ANATOMY OF A FOSSIL MAGMA CHAMBER: ZONING AND CLOSED-SYSTEM FRACTIONATION IN THE WHITNEY PLUTON, SIERRA NEVADA, CALIFORNIA
Modal variations suggest that hornblende (Hb), biotite (Bt), magnetite (Mt), and plagioclase (Pl) are the major fractionating phases in the pluton, and the abundances of elements enriched in these minerals decrease steadily inward. The most precise data (for Fe and Sc) indicate, however, that the abundances of these elements decrease most steeply in the outermost 2km of the pluton and are nearly constant across its 10km-wide interior. Conversely, the abundances of Sr and Rb change most in the innermost 4km of the body where an antithetic increase in Rb and decrease in Sr raise the baseline Rb/Sr ratio by 50%. The degree of LREE enrichment remains nearly constant across the pluton ([La/Yb]N=25), but MREE are depleted relative to both LREE and HREE inward ([Sm/La]N drops from 0.176 to 0.147).

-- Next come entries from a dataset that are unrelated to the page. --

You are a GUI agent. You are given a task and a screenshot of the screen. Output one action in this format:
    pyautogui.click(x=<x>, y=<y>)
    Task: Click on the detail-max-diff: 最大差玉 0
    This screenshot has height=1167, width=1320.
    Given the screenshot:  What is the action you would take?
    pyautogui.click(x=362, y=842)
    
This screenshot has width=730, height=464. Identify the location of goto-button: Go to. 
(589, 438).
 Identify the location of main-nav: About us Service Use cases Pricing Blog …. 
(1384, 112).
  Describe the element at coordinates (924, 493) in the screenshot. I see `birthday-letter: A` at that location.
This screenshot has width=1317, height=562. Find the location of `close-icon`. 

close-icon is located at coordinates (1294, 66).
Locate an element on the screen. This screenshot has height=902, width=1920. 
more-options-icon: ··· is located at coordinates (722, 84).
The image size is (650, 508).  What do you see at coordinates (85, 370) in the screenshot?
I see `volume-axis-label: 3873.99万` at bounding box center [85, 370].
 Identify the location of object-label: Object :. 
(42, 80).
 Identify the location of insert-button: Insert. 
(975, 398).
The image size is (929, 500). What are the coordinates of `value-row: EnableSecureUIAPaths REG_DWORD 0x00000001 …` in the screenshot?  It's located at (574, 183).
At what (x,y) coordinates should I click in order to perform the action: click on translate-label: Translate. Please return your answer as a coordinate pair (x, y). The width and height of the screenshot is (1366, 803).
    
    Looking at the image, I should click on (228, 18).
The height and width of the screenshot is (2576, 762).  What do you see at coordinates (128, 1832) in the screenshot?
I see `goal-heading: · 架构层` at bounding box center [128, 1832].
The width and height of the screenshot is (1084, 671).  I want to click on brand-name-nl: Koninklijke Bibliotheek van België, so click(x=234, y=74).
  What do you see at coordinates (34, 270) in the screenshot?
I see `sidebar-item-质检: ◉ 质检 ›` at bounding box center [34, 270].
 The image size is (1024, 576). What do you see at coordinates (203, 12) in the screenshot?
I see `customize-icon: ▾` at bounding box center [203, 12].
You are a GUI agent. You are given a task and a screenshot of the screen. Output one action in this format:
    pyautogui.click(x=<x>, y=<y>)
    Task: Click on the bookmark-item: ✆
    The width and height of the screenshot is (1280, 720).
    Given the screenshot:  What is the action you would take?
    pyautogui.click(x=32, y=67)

The compositions of several minerals also vary regularly across the pluton, with the An contents of Pl decreasing inward and the Mg#s and Mn contents of Hb and Bt increasing.
Modeling indicates that fractionation of an assemblage initially dominated by Hb+Bt+Mt and later containing a larger fraction of Pl reproduces the observed trace-element trends. These models only fit major-element data well, however, if Hb and Bt become more magnesian as crystallization progresses. This suggests that fractional crystallization rather than segregation of an inherited crystalline assemblage with a fixed composition provides the best explanation for the zoning of the Whitney pluton.